資料のうち、「The image size is (1232, 975).」を含む行で始まり「click(x=990, y=289)」を含む行で終わる部分を、「home icon」を「search icon」に置き換えて書き直しなさい。それ以外は一切変えてはならない。
────────────────────────────────────────
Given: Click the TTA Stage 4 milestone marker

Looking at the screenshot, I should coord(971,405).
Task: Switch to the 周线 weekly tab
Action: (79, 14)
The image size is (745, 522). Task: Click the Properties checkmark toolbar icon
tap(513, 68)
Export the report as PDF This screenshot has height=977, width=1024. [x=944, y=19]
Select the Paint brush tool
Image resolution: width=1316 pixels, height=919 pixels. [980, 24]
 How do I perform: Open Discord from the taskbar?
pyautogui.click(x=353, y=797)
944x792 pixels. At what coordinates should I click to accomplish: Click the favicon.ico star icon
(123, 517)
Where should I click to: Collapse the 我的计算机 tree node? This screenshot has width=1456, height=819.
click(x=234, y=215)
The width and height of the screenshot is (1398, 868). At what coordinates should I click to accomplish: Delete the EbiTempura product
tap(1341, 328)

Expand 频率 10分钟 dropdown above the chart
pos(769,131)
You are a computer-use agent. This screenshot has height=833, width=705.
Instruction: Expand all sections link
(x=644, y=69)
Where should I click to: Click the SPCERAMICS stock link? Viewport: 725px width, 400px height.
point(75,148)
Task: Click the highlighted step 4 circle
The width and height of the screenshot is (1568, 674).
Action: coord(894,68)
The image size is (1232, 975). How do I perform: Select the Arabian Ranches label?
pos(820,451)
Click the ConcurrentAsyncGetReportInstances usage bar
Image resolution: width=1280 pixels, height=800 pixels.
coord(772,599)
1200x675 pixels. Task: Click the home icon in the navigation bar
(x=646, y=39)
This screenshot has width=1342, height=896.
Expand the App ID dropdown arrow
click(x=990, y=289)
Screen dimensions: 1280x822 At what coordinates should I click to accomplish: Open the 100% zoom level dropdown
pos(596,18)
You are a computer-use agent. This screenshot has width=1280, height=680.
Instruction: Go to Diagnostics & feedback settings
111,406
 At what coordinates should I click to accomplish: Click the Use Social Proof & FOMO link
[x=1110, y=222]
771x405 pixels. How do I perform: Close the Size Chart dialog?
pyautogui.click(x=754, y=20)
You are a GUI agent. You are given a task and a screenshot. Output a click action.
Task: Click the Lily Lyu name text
────────────────────────────────────────
**解答**
The image size is (1232, 975). How do I perform: Select the Arabian Ranches label?
pos(820,451)
Click the ConcurrentAsyncGetReportInstances usage bar
Image resolution: width=1280 pixels, height=800 pixels.
coord(772,599)
1200x675 pixels. Task: Click the search icon in the navigation bar
(x=646, y=39)
This screenshot has width=1342, height=896.
Expand the App ID dropdown arrow
click(x=990, y=289)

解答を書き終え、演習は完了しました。